Chinese stocks saw their biggest inflows in 14 weeks last week, when emerging market equity funds saw their first inflows in five weeks, the latest data show.
Flows into China equity funds were equivalent to 0.9% of assets under management in the week that ended on May 20, the data published by Bank of America Merrill Lynch show.
However, year to date Chinese equities have seen $21.6 billion worth of outflows, despite booking a gain of nearly 23% — some 15% above the index’s 200-day moving average.
An indicator tracking the progress of the Chinese economy calculated by researchers at Austrian bank Raiffeisen shows the economy may be past its worst.
The China Economic Indicator is a quantitative indicator based on data published monthly and aimed at giving a better assessment of the Chinese economy than the quarterly-published GDP figure.
The calculations rely on monetary policy indications (40%) and real economy figures (60%), and the index is scaled between +1 (above long-term trend) and -1 (below long-term trend). It showed a marked improvement to -0.84 in May from -0.98 in the previous month.
Both its components indicate an improvement, which is likely to reflect in GDP later.
But the surge in Chinese stocks this year has little to do with economic performance, having been mainly fuelled by margin lending – when brokers lend money to investors to buy stocks and investors guarantee the loans with the stocks – according to a report in the Financial Times.

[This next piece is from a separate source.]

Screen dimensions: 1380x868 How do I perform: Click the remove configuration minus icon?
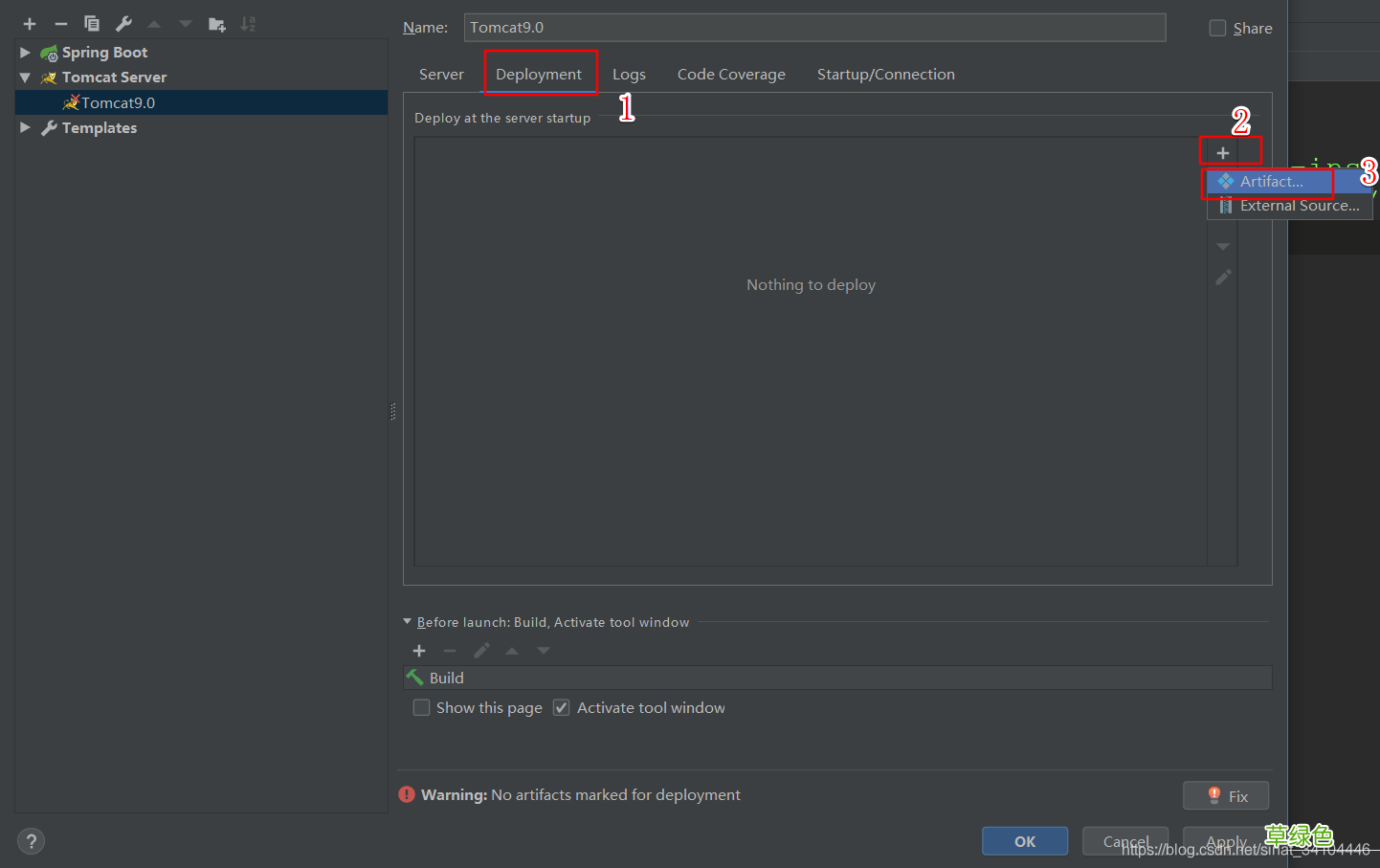click(61, 24)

This all works well as long as the market rises, but downward movements can be greatly exaggerated by this practice, as the shares used as collateral may have to be sold, triggering a spiral of selling.
In other capital flows news, Japanese equities saw their 13th straight week of inflows, the longest streak of inflows for the asset class in two years.

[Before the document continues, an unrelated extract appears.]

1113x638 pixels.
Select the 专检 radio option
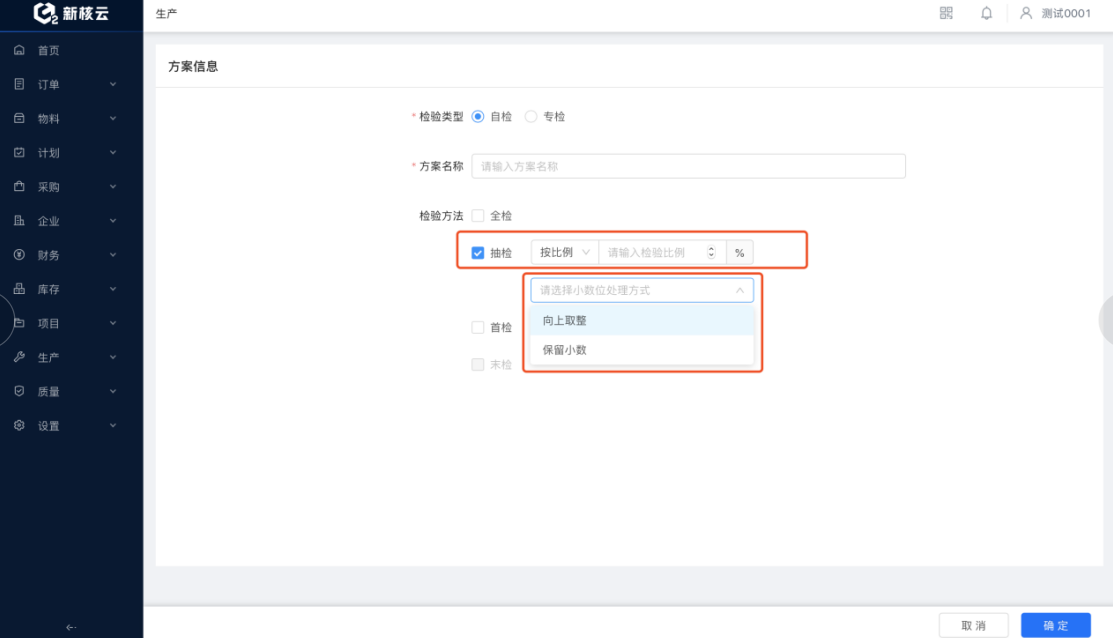click(531, 116)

European equities are “back in vogue” in the words of analysts at Bank of America Merrill Lynch, with their first inflows in three weeks, worth $3.2 billion – the largest in six weeks.
US stocks remained a contrarian trade. US equity funds saw $8.5 billion in outflows in the week that ended on May 20. They saw outflows in 17 of the past 20 weeks, totalling $107 billion.
In fixed income, investment grade bond funds saw their 74th straight week of inflows, with another $2.1 billion going in.
High yield bond funds saw small inflows worth $300 million, the first inflow in five weeks.
Treasury Inflation Protected Securities (TIPS) funds saw their tenth week of inflows, with $200 million going in.
It was the ninth straight week of inflows to emerging market debt, with $200 billion going in.